What the task requires — Across the data below, count every line where the string "will" appears. Answer with the number alone.

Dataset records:
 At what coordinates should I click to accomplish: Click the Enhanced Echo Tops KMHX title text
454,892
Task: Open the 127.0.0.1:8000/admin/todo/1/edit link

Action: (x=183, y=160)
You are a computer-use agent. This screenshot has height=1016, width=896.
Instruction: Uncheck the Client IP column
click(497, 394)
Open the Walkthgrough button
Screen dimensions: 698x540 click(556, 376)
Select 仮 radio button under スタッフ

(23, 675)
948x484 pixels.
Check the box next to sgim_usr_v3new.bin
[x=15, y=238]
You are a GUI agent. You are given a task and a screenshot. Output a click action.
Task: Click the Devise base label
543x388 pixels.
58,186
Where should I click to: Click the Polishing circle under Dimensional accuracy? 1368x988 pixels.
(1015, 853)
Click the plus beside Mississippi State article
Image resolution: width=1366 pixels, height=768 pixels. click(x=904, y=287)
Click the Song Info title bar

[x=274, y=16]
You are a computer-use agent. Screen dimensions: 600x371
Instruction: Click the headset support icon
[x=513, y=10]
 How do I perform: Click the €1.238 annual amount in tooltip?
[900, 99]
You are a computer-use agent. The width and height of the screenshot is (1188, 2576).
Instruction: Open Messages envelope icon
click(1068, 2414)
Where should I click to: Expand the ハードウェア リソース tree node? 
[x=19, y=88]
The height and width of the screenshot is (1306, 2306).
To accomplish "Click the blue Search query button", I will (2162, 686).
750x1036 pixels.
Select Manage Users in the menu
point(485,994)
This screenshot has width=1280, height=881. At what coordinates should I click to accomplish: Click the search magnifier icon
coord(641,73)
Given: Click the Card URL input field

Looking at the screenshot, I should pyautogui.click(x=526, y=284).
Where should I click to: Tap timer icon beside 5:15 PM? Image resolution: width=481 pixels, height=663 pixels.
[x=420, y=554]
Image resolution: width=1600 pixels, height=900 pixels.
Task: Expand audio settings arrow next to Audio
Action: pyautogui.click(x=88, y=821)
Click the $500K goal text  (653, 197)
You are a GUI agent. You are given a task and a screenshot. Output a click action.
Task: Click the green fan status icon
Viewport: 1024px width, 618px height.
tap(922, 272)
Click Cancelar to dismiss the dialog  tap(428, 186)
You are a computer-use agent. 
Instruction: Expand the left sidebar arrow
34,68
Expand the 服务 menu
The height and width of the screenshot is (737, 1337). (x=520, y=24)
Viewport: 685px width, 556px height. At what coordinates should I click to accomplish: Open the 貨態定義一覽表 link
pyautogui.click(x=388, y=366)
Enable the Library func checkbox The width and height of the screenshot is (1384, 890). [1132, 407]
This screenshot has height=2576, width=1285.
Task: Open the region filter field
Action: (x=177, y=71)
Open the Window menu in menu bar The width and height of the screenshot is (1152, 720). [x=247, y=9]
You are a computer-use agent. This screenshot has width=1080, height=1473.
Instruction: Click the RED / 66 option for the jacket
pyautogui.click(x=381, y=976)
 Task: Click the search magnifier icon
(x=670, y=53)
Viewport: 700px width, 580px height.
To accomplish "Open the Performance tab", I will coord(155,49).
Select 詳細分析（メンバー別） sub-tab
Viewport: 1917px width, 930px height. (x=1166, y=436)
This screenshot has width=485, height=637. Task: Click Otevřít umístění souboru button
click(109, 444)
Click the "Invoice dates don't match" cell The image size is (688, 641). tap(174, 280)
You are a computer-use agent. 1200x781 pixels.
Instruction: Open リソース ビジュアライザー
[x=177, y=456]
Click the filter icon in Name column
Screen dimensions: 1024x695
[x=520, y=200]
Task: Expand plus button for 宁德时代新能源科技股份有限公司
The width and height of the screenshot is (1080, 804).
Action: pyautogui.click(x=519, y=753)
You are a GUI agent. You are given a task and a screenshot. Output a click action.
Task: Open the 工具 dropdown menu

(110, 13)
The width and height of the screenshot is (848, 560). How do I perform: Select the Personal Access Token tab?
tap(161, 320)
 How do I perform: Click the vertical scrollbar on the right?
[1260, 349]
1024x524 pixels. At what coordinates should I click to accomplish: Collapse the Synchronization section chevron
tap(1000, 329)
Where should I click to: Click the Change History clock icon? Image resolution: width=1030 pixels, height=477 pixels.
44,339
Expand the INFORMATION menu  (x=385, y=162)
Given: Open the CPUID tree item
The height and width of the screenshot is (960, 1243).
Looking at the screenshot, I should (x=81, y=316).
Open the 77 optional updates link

Worked solution — 2